## Task requirements
Among the entries below, count the lines that contain the word "will". Respond with the count only.

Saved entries

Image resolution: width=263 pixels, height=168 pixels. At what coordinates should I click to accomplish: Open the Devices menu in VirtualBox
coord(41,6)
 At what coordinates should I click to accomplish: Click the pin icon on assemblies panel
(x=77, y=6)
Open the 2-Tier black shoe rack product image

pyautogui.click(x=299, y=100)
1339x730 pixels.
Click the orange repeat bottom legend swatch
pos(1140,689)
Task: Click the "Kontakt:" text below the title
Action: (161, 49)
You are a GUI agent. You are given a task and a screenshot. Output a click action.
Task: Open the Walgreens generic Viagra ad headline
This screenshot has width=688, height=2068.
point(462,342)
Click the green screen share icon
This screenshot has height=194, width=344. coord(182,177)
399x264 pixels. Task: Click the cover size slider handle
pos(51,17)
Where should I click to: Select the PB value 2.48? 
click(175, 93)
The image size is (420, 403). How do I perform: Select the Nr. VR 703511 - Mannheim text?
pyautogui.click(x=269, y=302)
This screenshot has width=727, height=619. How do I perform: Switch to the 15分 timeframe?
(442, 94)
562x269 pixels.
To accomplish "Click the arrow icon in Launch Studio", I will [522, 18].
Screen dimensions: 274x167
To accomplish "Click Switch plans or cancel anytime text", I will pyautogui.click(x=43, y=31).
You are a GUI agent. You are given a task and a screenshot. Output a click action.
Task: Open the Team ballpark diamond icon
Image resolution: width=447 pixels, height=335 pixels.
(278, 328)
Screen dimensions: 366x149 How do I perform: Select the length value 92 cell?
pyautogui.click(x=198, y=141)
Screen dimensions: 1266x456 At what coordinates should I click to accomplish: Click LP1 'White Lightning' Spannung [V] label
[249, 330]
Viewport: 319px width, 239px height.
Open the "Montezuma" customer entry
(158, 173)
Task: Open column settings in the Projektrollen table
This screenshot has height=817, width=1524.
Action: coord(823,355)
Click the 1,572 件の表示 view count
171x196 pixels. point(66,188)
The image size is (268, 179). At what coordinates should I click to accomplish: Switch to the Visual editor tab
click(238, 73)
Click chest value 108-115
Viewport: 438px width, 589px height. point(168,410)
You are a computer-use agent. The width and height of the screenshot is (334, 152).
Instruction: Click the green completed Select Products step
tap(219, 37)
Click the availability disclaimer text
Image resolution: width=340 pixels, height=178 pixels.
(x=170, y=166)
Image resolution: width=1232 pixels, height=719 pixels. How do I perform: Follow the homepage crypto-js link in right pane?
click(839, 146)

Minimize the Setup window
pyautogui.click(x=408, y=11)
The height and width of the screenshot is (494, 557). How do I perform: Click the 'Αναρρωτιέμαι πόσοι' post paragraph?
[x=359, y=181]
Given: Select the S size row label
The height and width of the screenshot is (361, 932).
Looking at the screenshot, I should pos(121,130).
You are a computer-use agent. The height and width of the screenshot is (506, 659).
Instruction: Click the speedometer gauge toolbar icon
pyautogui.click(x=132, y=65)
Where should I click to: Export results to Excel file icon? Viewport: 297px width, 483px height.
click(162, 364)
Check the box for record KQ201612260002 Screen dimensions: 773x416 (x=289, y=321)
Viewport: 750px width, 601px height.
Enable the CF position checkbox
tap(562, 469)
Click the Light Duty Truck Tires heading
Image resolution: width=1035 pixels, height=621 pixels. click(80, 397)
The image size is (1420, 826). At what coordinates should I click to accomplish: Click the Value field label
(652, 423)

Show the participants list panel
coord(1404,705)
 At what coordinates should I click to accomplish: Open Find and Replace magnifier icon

## Answer box
2